Mutants by Karine Glorieux

Mutants by Karine Glorieux

Auteur:Karine Glorieux
La langue: fra
Format: epub
Éditeur: Québec Amérique
Publié: 2020-09-04T14:43:21+00:00


Et à chaque monstre dessiné, c’était comme si une partie de ma peur disparaissait. Comme si je les envoyais dans un monde différent où c’était possible de les chiffonner et de les jeter dans un bac de recyclage. Une fois chaque dessin terminé, j’arrachais la page, je la déchirais et je l’envoyais à l’autre bout de ma chambre. Quand je suis arrivé à la fin de mon cahier de croquis, je me sentais plus calme. J’ai considéré l’état des lieux. Le sol était par­semé de feuilles chiffonnées. Mais ma tête, elle, était plus en ordre, comme si j’y avais fait un gros ménage.

Il ne fallait pas paniquer.

Il y avait d’autres hybrides.

Parmi ces hybrides, Lou en avait vu un dont le pro­­cessus de transformation avait mal tourné.

Il avait sauté à la fenêtre en apercevant mon amie, mais ce n’était pas nécessairement pour la dévorer.

Il voulait peut-être tout simplement lui souhaiter la bienvenue.

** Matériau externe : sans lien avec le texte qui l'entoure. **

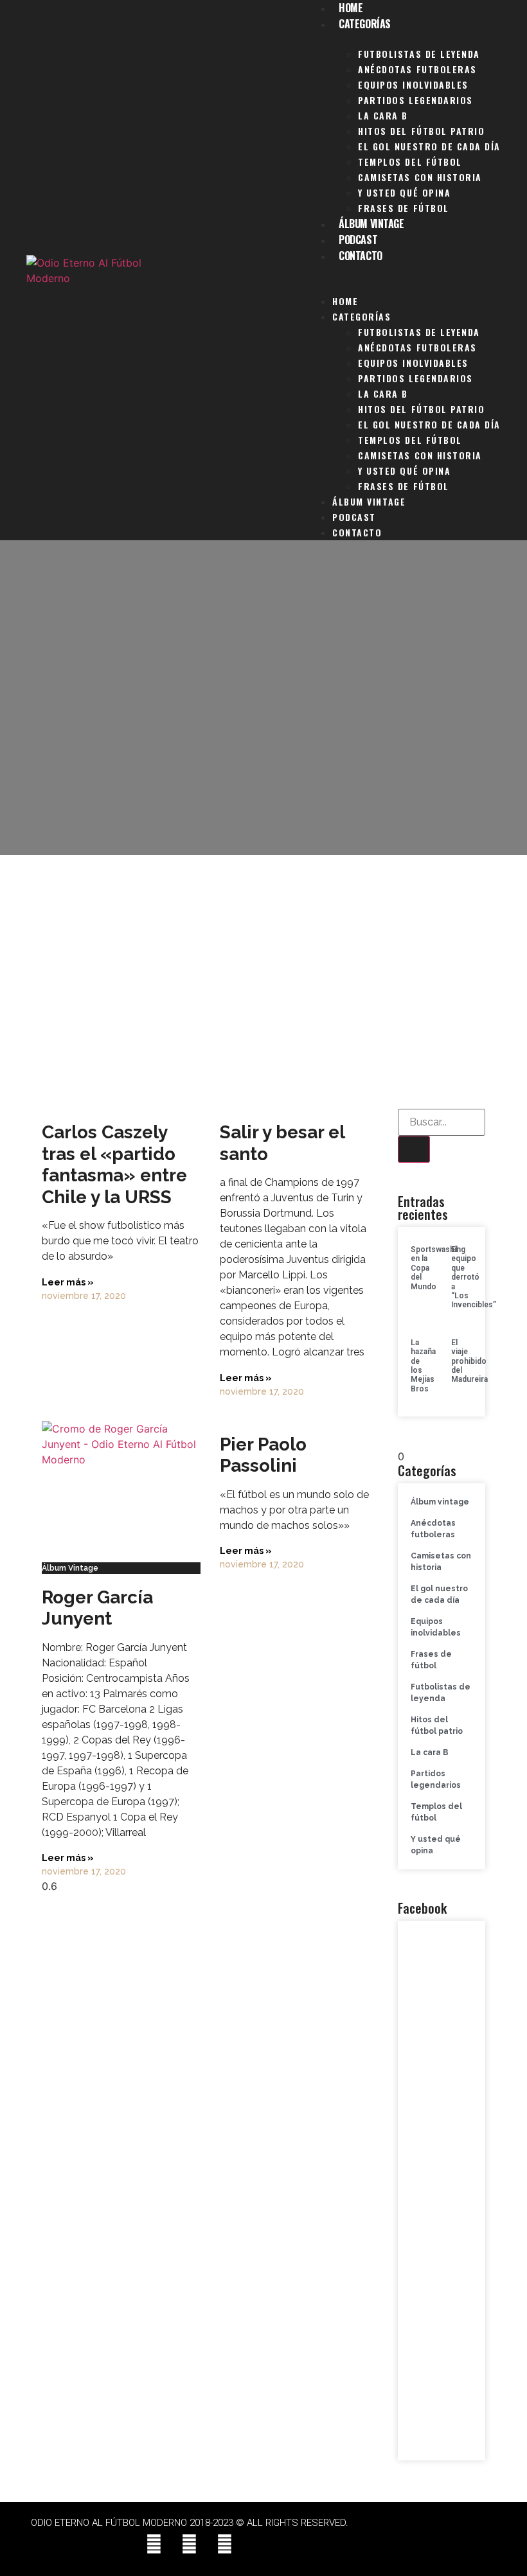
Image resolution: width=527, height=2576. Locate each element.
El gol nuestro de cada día (429, 146)
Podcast (358, 239)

Il fallait quand même que je trouve le moyen de fabriquer mes ailes.

Au cas où.

Quand j’ai réussi à joindre Zian, à trois heures du matin, il a écouté mon histoire sans un mot, la bouche ouverte. À la fin, il s’est contenté de dire :

— Dude, dude, dude…

Comme si le choc lui avait fait perdre tout souve­nir de la langue française. Pas pour très long­temps, cependant. Dès qu’il s’est ressaisi, il s’est mis à imaginer la suite – et ça ressemblait à mon pire scénario :

— Si Chaos et ses amis se mettent à capturer des enfants et à les enfermer jusqu’à ce qu’ils deviennent à leur tour des créatures dangereuses… Dude, ça peut aller vite ! D’ici un an, le monde pourrait être envahi par ce genre de monstres !

Tout le calme que j’avais retrouvé après ma séance de dessin a disparu. J’ai imaginé Viktor enfermé dans une cave humide, en train de se transformer en monstre. La panique reprenait toute sa place dans ma tête. J’ai jeté un coup d’œil à ma porte de garde-robe. Derrière, des milliers de plumes attendaient que je les assemble pour former des ailes. Des ailes qui, maintenant que j’y pensais, me permet­traient peut-être de me rendre jusqu’à l’au-delà. Parce que j’aurais bien voulu discuter une éternité ou deux avec Celui-qui-se-mêle-de-tout. Je ne savais pas trop ce qu’il planifiait faire avec l’humanité, ni même s’il avait un plan tout court, mais j’avais quelques mots à lui dire. Si Lou réussissait à aller le voir en pigeant dans ses vies de chat, pourquoi est-ce que moi, je ne trouverais pas le moyen de me servir de mes atouts pour le trouver ? Ça n’avait pas trop de sens, mais ce soir-là, rien n’avait de sens. J’ai dit au revoir à Zian. Il restait encore quel­ques heures avant l’aube. J’avais le temps d’aller me calmer dehors et de réfléchir à tout ça. J’ai pris une poignée de plumes dans les sacs – des petites et des grandes plumes. Et, pour la première fois depuis longtemps, je suis allé retrouver mon rocher préféré, dans le petit bois.

Étrangement, une fois dans le bois, la peur m’a quitté.